» Activity
Give the data again word for word; drop the pictures.

Records from a collection:
*** Block opens ***
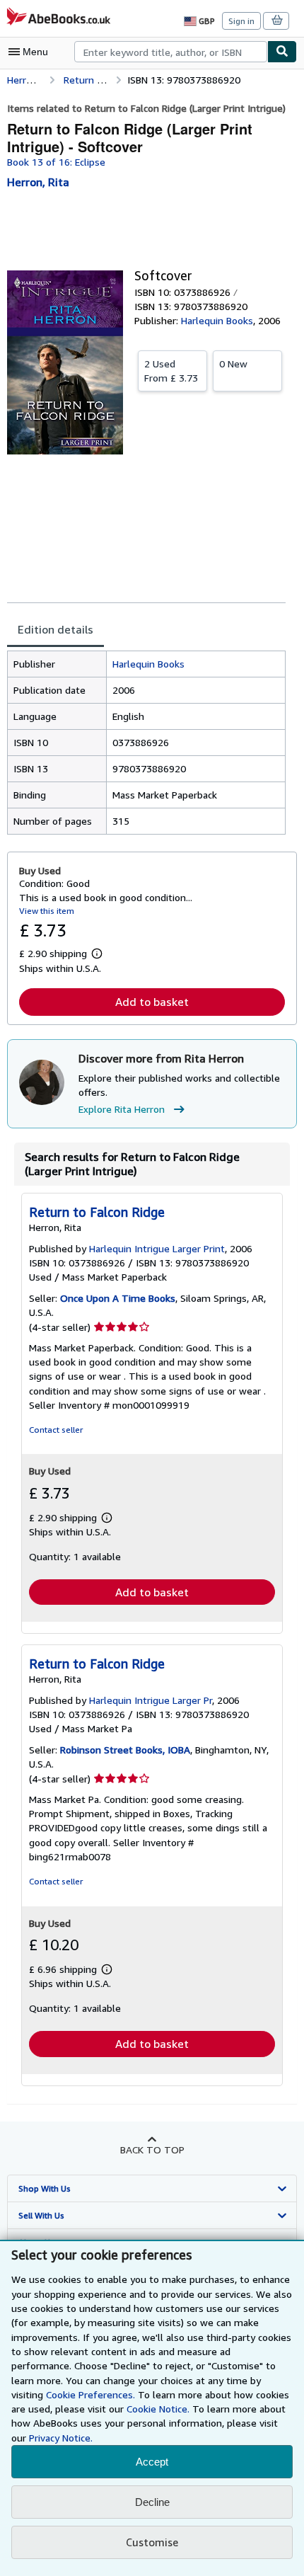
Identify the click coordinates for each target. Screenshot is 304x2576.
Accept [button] (152, 2462)
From (171, 370)
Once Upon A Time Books (117, 1298)
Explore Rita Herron (121, 1109)
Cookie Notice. (158, 2409)
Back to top (152, 2149)
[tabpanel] (146, 743)
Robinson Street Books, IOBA (125, 1750)
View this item (46, 910)
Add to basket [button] (152, 1002)
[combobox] (170, 51)
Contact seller (56, 1429)
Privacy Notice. (61, 2438)
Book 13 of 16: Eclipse (56, 162)
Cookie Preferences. (90, 2394)
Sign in (241, 21)
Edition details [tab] (55, 629)
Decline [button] (152, 2502)
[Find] (282, 51)
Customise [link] (152, 2542)
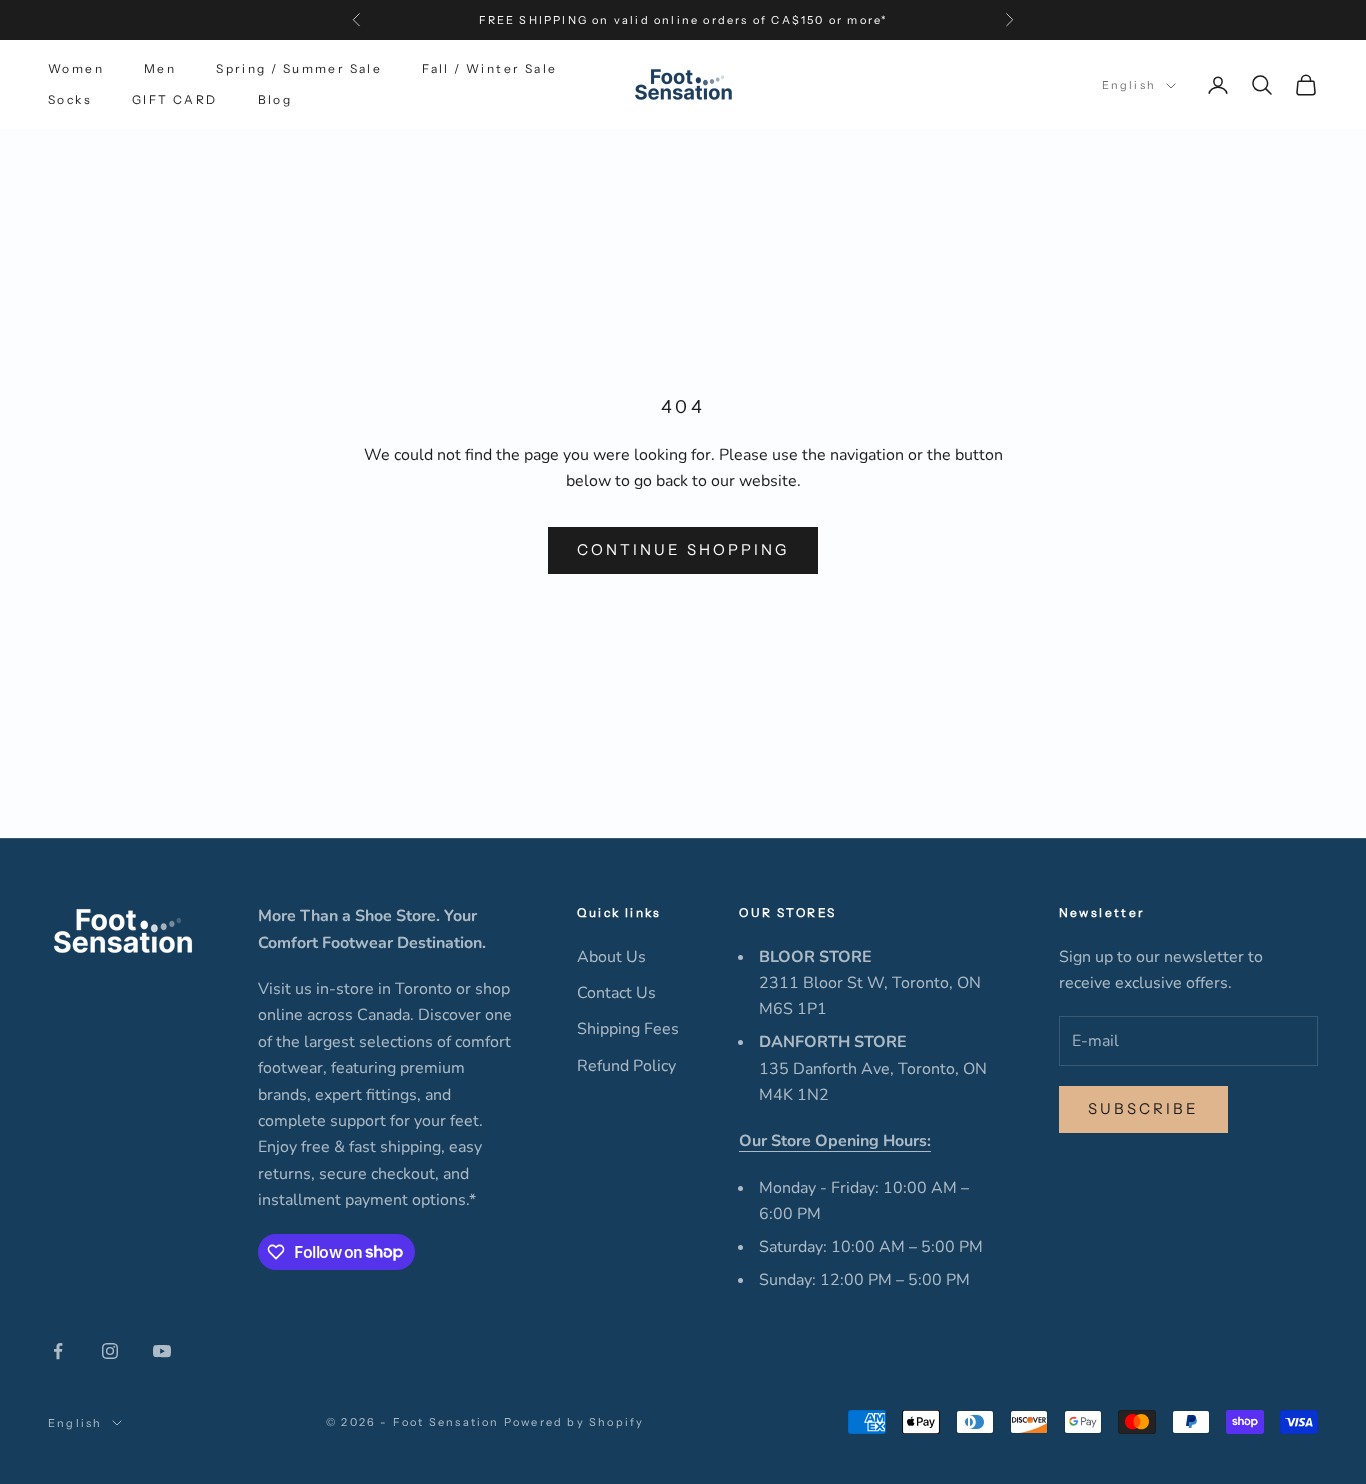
*** Block closes ***
» Task response
Identify the click coordinates for each target. Screenshot is 304x2576.
Accept [button] (152, 2462)
From (171, 370)
Once Upon A Time Books (117, 1298)
Explore Rita Herron (121, 1109)
Cookie Notice. (158, 2409)
Back to top (152, 2149)
[tabpanel] (146, 743)
Robinson Street Books, IOBA (125, 1750)
View this item (46, 910)
Add to basket [button] (152, 1002)
[combobox] (170, 51)
Contact seller (56, 1429)
Privacy Notice. (61, 2438)
Book 13 of 16: Eclipse (56, 162)
Cookie Preferences. (90, 2394)
Sign in (241, 21)
Edition details [tab] (55, 629)
Decline [button] (152, 2502)
[Find] (282, 51)
Customise [link] (152, 2542)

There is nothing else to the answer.